Beyond the glorious adoption announcements and videos are years of struggle, hope, angst, heartbreak, and resilience. These things are weaved into the fabric of adoptive families. These things reach into the deepest part of our souls, and remind us that in the end, it is all worth it. The children are always worth it.

Adoption is hard. It takes a ton of patience in the waiting. The ride up the hill is torturous, but my friend, the other side of this mountain is sheer beauty.

To anyone who is awaiting the time when adoption calls your name,

Buckle up,

Put on your boots,

Hold your head high,

and keep on keeping on.

Adoption is worth it

You Are Not Ready To Be a Foster Parent If…

In my job, I often speak to families who are curious about foster parenting.  Some of them come to the decision to foster as a way to fulfill what they believe to be a calling in their lives.  Others have adult children, are now empty-nesters, and continue to have the desire to parent.  There are also many who start the journey of foster parenting after years of infertility, and in hopes that fostering might eventually lead to adoption.  All of these reasons are significant.  They all carry a deep motivation to help meet the needs of at-risk children in our communities.  However, not everyone is right for foster parenting.

To be brutally honest, I cringe a bit when I hear people speak about their desire to be foster parents.  I hear them say, “We really want a baby that is ready to be adopted, and does not have any major issues…”  I just want to say, “Bless your heart”.  And, I mean it.  I really do.

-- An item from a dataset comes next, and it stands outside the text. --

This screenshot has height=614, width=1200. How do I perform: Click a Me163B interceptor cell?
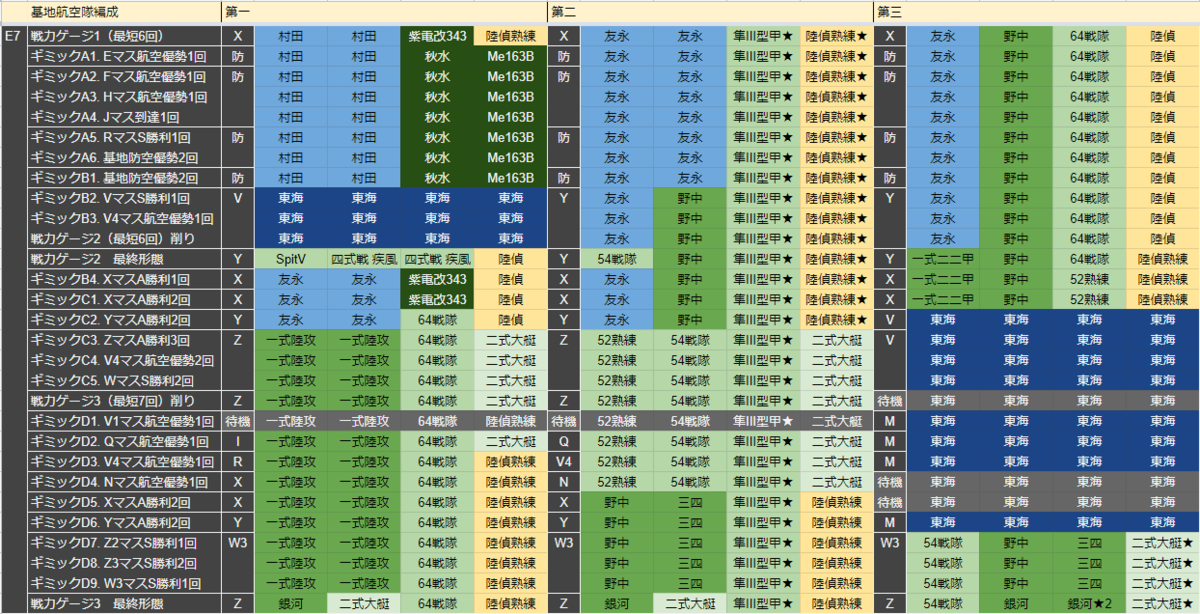[x=512, y=56]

However, there is a great distance between the desire to foster/adopt and the knowledge of what all it will take out of you to do so.  And, that’s okay.  The first step is to ask questions.  The second step is to listen.  I mean…really listen to what professionals, foster parents, and others in the field are saying.

Entering into the world of foster parenting is exciting, but definitely presents a huge learning curve.  Because of this, let’s take off our rose-colored glasses for a bit, and get real.

Presenting my list:  “You Are Not Ready To Be a Foster Parent If…” 

(Disclaimer:  I had some help from other foster/adoptive parents with this one…just want you to know that these opinions are not just my own; although, I agree with all of them.  Also, this list pertains to foster parenting in the United States.  Other countries/areas of the world may have different laws/expectations of foster families.)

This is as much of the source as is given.